The Dutch company, a rival to Worldpay, PayPal and Square said transaction volumes running via its payments platform doubled to 50 billion euros, resulting in a tripling of profits thanks to mounting economies of scale.
Adyen, which is backed by top venture capital firms and wealthy tech investors including Facebook’s Mark Zuckerberg, said profits last year rose to 40 million euros from 13.6 million in 2014, an increase of just under 200 percent.
The company has been profitable since 2011. The latest results are preliminary, pending a final audit, it said.
Growth came from new customers and increased business from existing customers and expansion of its point-of-sale services into the U.S. market in 2015 and in Australia, a market it has only recently entered.
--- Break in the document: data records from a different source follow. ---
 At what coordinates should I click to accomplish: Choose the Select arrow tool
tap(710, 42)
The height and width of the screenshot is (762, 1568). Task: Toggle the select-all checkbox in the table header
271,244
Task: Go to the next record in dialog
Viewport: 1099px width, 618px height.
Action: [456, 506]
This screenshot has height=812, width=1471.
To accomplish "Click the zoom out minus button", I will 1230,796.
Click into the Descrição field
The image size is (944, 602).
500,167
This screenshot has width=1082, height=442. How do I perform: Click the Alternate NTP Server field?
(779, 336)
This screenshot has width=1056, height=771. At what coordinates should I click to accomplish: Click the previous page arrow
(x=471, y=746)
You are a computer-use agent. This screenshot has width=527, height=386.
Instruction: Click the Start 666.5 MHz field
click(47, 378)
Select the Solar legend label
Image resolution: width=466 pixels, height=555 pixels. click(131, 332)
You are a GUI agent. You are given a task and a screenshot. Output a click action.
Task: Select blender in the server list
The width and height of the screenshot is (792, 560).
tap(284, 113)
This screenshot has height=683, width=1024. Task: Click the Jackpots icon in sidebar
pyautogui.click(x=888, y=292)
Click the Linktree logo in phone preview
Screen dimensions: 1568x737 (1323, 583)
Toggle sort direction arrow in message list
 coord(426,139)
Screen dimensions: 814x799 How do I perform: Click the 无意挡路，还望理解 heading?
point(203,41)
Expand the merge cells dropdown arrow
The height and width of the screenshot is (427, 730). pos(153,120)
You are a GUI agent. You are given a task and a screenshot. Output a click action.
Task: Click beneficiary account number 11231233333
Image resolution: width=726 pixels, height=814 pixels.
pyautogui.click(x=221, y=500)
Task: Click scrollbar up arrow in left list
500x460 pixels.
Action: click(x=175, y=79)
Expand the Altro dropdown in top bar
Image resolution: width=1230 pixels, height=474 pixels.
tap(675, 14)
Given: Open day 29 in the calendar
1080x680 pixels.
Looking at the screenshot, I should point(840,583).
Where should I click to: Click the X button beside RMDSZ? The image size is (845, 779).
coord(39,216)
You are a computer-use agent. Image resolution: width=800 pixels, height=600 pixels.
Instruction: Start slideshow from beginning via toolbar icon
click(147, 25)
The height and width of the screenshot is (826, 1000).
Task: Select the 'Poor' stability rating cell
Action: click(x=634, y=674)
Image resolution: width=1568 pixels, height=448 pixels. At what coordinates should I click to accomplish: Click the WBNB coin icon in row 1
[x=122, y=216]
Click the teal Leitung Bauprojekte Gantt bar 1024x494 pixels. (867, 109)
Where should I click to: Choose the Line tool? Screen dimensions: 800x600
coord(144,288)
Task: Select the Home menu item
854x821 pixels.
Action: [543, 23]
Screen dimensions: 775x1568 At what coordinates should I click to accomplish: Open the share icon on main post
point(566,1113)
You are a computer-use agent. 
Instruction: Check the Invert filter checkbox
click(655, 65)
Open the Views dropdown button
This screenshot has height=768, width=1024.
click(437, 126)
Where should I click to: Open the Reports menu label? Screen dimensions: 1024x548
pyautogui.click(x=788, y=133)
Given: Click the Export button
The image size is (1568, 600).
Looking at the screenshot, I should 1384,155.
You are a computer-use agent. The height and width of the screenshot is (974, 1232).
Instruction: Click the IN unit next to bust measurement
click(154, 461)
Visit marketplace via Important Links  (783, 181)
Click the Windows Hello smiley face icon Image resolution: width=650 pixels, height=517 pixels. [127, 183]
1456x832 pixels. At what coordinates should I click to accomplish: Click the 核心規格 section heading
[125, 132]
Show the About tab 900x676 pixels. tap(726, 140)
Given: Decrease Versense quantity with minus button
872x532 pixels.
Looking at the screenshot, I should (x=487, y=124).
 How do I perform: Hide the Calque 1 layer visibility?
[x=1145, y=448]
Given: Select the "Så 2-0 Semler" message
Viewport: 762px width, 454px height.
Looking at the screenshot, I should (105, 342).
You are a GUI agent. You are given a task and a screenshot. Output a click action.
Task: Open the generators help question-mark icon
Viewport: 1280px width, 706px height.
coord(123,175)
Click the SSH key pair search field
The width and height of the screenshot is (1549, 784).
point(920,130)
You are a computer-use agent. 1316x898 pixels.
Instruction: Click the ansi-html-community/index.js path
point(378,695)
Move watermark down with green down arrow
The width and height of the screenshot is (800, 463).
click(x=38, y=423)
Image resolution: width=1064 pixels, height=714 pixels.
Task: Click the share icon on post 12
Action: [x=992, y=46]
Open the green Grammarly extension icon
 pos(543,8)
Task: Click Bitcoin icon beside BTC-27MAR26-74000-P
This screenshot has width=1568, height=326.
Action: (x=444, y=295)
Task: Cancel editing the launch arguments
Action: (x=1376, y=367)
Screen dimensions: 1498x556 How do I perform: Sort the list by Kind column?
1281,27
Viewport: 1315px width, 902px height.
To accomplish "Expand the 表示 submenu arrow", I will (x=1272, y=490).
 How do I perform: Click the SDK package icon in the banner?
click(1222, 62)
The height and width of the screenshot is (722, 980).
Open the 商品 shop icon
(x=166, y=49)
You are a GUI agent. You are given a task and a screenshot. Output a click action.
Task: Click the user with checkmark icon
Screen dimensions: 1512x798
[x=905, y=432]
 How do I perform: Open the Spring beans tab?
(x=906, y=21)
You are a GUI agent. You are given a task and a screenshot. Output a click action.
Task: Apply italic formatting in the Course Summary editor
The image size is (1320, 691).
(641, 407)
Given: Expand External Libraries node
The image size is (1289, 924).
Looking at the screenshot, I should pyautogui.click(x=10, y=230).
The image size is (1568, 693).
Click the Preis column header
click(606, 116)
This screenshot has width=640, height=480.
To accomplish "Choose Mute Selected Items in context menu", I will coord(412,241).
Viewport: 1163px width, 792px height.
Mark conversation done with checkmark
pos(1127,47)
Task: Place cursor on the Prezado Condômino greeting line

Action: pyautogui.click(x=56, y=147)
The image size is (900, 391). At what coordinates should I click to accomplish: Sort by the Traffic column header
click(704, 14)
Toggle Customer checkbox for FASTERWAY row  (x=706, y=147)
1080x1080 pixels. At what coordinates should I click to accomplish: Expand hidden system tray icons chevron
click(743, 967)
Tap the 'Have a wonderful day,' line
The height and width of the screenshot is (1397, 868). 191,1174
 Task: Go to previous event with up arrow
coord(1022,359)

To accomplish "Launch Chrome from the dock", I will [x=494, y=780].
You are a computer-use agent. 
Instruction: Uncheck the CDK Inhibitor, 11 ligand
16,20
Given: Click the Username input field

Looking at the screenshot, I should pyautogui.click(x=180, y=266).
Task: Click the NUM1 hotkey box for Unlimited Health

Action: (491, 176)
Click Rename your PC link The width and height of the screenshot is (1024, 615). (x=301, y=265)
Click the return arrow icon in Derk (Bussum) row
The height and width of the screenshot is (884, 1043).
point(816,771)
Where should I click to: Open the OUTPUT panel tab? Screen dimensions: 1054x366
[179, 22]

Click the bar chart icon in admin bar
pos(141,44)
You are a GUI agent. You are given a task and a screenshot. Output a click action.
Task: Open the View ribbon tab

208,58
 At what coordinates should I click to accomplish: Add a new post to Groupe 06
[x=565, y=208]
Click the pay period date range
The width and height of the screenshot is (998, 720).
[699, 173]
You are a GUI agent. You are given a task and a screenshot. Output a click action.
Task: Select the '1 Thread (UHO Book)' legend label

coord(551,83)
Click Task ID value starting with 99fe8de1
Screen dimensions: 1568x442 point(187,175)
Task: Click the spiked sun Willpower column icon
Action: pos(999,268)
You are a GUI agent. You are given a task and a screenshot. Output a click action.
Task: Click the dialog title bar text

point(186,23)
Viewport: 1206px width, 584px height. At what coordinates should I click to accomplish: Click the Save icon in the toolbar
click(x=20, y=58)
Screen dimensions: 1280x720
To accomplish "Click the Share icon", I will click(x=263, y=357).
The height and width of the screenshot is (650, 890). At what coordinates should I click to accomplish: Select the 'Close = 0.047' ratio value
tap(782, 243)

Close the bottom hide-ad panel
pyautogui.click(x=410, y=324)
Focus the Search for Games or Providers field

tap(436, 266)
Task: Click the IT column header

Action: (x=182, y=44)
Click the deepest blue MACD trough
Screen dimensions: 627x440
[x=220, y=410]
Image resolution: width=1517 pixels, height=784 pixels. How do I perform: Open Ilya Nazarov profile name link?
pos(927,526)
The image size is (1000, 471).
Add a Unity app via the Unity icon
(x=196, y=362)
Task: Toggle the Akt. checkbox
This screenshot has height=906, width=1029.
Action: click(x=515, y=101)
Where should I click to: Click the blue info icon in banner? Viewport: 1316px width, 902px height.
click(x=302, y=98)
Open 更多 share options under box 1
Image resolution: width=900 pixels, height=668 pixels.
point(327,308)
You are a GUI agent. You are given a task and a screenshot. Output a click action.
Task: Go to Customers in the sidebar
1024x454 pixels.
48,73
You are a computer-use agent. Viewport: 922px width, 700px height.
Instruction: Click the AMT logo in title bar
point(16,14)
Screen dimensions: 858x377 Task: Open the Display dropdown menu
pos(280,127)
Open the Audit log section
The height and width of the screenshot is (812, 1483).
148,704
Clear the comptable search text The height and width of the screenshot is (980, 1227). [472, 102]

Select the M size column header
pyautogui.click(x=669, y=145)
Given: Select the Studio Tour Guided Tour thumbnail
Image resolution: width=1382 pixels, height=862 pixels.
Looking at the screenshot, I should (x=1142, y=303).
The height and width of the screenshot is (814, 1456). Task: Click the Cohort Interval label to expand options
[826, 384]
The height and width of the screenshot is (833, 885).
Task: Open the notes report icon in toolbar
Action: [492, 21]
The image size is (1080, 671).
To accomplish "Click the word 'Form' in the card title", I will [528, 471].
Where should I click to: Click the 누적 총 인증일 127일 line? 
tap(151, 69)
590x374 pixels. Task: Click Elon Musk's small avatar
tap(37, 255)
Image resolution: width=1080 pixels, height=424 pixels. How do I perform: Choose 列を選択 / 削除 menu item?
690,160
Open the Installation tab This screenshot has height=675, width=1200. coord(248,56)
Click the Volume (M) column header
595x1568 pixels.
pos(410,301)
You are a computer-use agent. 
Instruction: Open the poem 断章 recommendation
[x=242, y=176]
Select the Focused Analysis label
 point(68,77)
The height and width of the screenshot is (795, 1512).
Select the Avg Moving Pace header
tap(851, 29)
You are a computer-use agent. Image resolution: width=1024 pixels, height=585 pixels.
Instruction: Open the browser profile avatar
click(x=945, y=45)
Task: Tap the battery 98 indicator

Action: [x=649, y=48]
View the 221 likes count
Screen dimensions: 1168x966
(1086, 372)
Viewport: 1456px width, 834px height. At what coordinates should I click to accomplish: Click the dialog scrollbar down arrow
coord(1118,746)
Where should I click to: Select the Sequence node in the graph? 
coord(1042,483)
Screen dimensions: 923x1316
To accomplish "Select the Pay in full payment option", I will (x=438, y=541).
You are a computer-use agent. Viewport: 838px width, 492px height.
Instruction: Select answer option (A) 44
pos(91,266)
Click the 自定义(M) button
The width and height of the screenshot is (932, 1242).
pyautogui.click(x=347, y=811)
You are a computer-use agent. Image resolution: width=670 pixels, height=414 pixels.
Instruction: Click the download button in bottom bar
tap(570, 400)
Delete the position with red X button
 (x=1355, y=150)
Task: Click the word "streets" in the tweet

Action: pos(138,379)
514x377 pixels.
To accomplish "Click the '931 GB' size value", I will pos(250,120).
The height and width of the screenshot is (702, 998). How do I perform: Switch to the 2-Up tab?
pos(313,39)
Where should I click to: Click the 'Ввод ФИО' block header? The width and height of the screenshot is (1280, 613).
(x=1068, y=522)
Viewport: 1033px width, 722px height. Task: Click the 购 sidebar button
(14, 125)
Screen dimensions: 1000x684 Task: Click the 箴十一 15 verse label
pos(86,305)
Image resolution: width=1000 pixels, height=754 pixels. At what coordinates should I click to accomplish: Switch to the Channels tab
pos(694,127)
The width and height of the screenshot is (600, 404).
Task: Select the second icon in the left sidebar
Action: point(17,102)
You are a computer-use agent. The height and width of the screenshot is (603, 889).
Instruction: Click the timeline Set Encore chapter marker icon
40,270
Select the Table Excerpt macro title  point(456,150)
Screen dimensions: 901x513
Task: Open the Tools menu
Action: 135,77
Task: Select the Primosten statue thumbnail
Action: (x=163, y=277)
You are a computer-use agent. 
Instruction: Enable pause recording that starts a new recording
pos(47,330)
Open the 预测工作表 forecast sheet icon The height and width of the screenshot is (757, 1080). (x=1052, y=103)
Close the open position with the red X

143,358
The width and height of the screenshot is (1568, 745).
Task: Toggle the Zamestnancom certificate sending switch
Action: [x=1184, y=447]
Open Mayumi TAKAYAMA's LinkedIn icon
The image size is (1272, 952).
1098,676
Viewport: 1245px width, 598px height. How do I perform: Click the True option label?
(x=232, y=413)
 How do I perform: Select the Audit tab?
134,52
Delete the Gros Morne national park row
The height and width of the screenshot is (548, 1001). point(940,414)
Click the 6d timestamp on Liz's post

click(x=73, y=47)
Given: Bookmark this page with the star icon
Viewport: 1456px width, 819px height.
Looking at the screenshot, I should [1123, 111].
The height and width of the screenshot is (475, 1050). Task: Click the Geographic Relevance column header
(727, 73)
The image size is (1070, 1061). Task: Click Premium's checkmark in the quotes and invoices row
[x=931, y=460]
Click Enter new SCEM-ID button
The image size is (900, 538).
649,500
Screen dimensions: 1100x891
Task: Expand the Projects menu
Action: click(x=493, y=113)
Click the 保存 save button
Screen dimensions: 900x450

Adyen has 380 employees in 11 countries.
In 2015, Adyen signed up 10 new airlines including Cathay Pacific and easyJet, e-commerce firms Netflix, Dropbox and Eventbrite and retail customers such as Burton, Gant, Etam et Celio and Camper. Existing clients include Facebook, Uber [UBER.UL], Airbnb, and Priceline’s Booking.com. Last September, Adyen said it was valued at around 2 billion euros ($2.3 billion) after its latest funding round from Iconiq Capital, the investment vehicle of Zuckerberg and several other Silicon Valley billionaires. It previously received backing from Index Ventures, General Atlantic and Temasek Holdings.
Chief Executive Pieter van der Does said at that time that Adyen was working to become a full-service payments provider for retailers and online merchants globally and was prepared to wait up to two or three years before seeking a stock market listing.